Buchanan hurried back into the car, this time in the front. “I did my best. Let’s go.”

As she pulled out into traffic, he reached for his travel bag. The effort made him wince.

He took off his pants.

“Hey, what do you think you’re doing?” Holly asked.

His legs were bare.

“Changing my clothes. I’m soaked.” In the flash of passing headlights, he squinted at the waist of his pants. “And bleeding. I was right. Some stitches did open up.” He took a tube of antibiotic cream and a roll of bandages from his travel bag, then started to work on his side. “You know what I could use?”

“A normal life?”

“Some coffee and sandwiches.”

“Sure. A picnic.”

15

The colonel frowned and set down the phone. In the safe-site apartment five blocks north of the Washington Post, Alan-who’d been watching the colonel while listening on an extension-set down his phone as well.

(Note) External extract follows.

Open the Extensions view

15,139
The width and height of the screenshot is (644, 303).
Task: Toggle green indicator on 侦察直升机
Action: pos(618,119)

The only sound was the faint drone of a car that went by outside.

“Do you want my advice?” Alan asked.

“No.” The colonel’s narrow face looked haggard from strain and fatigue.

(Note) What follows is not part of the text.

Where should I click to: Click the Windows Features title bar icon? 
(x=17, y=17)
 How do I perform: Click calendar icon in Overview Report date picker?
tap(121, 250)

“Well, I’ll give it to you anyhow.” Alan’s portly cheeks were emphasized by whisker shadow. “Buchanan’s waving you off. He’s asking for a truce. Agree to it. You’ve got nothing to win and everything to lose.”

“That’s your opinion, is it?” the colonel asked dryly. “I’m not used to taking advice from civilians, especially when they don’t understand the serious nature of Buchanan’s offense. A soldier can’t be allowed just to walk away from his unit, certainly not Buchanan. He knows too much. I told you before, his behavior makes him a security risk. We’re talking about chaos.”

“And gun battles in the street aren’t chaos? This has nothing to do with principle or security. It’s about pride. I was afraid of what would happen when the military became involved in civilian intelligence operations. You don’t like taking advice from civilians? Well, maybe you ought to read the Constitution. Because taking advice is exactly what you’re supposed to do. Without the Agency’s oversight on this, you’d be autonomous. You’d love that, wouldn’t you? Your own private army to do with as you want. Your own private wars.”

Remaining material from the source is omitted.